I think far too much ink has already be spilled on that subject for something so trivial. Best case, it's about ethics in game journalism, and I don't even care about that.
Was gamergate your first time, is that why? For me, elevatorgate holds that special place in my heart. I'll always remember it fondly, but I know I have to let it go.
What?
Yeah, so some guy said the other guy posted his rant on 4chan , and op meticulously went to work debunking that conclusion. Don't get me wrong, one side is more wrong than the other, but both are wasting their breath. If he did post his zoe relationship retrospective on 4chan at the time, would it make the smallest difference to any of the participants? This is meta-commentary of refutations of disagreement about things that don't matter in the slightest. But whatever, we can't all be interested in the same things, carry on if it makes you happy.

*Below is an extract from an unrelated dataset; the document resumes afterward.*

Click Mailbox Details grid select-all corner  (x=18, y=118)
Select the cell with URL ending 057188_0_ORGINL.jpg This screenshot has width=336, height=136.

This objection could be made to refuting anything, whether current or not. If you refute something, it's probably not going to make any difference to the person whose post you've refuted. And the people on your side already know the truth, so it won't make any difference to them either.
I don't think so. If rationalwiki released a video of gjoni beating quinn, that would matter quite a bit. Or I don't know, clear proof of video game journalists selling articles for sexual or monetary favours. Whether gjoni posted his tale to 4chan otoh, is not central in any way.
I agree that whether Gjoni posted to 4chan or not isn't particularly central. However, the 4chan thing is a very small portion of what I wrote - the post of mine is broken up into 4 parts. Part 1 is an introductory section which exists mostly just to demonstrate the sheer carnival of trivial-but-damning errors that Danskin makes, errors that shouldn't exist when you're speaking authoritatively on the subject for a university. The meat (and the primary point of making this post) is part 3 and 4, which demonstrates that Grayson and Quinn had a glaring conflict of interest that went completely undisclosed when he was reporting about her.
With regards to your other question about whether GamerGate was my first time, yes, it was my introduction to the culture war, and admittedly it has a special place for that reason alone. I still think, however, that it's important not to let your culture war opponents define the historical narrative in the way they want, even on seemingly small things like GamerGate. Ceding ground to them like this gives them the ability to smear you later on and justify increasingly censorious behaviour towards those who oppose them, and at this point I'm adopting an approach of not giving an inch where I don't think it's warranted.
Finally, GamerGate is not in any way my main focus and it is also not something I'm going to be writing about often. This thread is probably the last top-level thing I'm going to be writing on it for quite a while.
Called it lol. OK, that's largely fair.